Re: temporal nature of T-box (and A-box), and why bNodes should rarely (if ever!) be used from Alexandre Bertails on 2011-03-09 (public-rdb2rdf-wg@w3.org from March 2011)

From: Alexandre Bertails <bertails@w3.org>
Date: Wed, 09 Mar 2011 11:29:59 -0500
To: Ted Thibodeau Jr <tthibodeau@openlinksw.com>
Cc: RDB2RDF WG <public-rdb2rdf-wg@w3.org>, Kingsley Idehen <kidehen@openlinksw.com>
Message-ID: <1299688199.16232.1343.camel@simplet>
Ted,

I agree with a lot of your remarks and fully understand your concern
about the temporal aspect of data.
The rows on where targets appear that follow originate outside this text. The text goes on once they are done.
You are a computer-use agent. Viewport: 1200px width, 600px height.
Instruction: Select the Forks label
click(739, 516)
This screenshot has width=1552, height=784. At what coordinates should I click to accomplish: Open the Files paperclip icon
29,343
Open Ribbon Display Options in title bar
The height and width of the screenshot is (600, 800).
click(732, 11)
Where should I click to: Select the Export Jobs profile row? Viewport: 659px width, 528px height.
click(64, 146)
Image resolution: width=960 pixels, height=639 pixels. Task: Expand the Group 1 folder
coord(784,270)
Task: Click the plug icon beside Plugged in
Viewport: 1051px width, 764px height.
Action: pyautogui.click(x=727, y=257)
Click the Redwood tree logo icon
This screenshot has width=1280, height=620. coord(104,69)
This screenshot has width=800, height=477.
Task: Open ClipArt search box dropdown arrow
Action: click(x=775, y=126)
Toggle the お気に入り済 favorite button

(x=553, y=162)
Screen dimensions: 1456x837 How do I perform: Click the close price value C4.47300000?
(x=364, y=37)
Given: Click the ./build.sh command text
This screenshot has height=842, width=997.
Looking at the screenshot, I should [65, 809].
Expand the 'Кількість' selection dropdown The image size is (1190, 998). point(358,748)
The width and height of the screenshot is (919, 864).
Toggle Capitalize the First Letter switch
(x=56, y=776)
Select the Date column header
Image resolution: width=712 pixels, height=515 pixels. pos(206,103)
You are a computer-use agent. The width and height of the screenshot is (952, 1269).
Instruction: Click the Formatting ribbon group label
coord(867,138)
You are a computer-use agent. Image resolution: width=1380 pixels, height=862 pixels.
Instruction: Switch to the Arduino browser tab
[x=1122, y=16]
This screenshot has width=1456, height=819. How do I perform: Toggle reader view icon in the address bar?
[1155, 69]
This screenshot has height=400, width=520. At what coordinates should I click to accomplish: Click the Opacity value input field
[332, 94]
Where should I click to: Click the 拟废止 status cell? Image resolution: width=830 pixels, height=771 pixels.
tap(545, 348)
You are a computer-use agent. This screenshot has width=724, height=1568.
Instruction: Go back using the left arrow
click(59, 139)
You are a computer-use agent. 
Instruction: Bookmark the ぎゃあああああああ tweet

Please read my comments below in the
perspective of the Direct Mapping. R2RML folks may have other opinions.

On Tue, 2011-03-08 at 10:20 -0500, Ted Thibodeau Jr wrote: 
> All --
> 
> As we're talking about the most basic, the most common, the ultimate
> in "I know nothing" mapping in the Direct/Default Mapping, we must
> remember that this will be used against RDB schema that are not 
> fully developed, that have not been fully considered, mapped out,
> planned, etc. -- as well as fully-fledged, heavily-vetted enterprise
> application-serving schema.

Relational databases don't understand the notion of "revision" by
default, it's not part of the model.

Also, the Direct Mapping is meant to be a simple function from RDB to
RDF [1]. You can easily chain it with other transformations. I believe
that handling the temporal aspect in such a transformation instead of
the Direct Mapping itself makes a lot of sense.

> 
> Thus -- they will change.  (Even the long-lived ones will change,
> given enough time -- or just inconvenient timing of interactions.)
> 
> This means that *all* generated URIs, whether for Classes or 
> Relationships or Attributes or Entities, will change -- Cool URIs
> notwithstanding.  Even RowID-based URIs may change over time, due
> to DBMS migration from hardware to hardware, depending on the
> methods used.

Yes they will change, but we don't care! The denotational semantics is
just a function. So its only requirement is that the result of the
Direct Mapping depends only of its input, the RDB database. It does not
depend on time.

Of course, you need a notion of equality to compare the results, in
presence of blank nodes. Hopefully, it's already defined in a
Recommendation and it's called graph isomorphism [2].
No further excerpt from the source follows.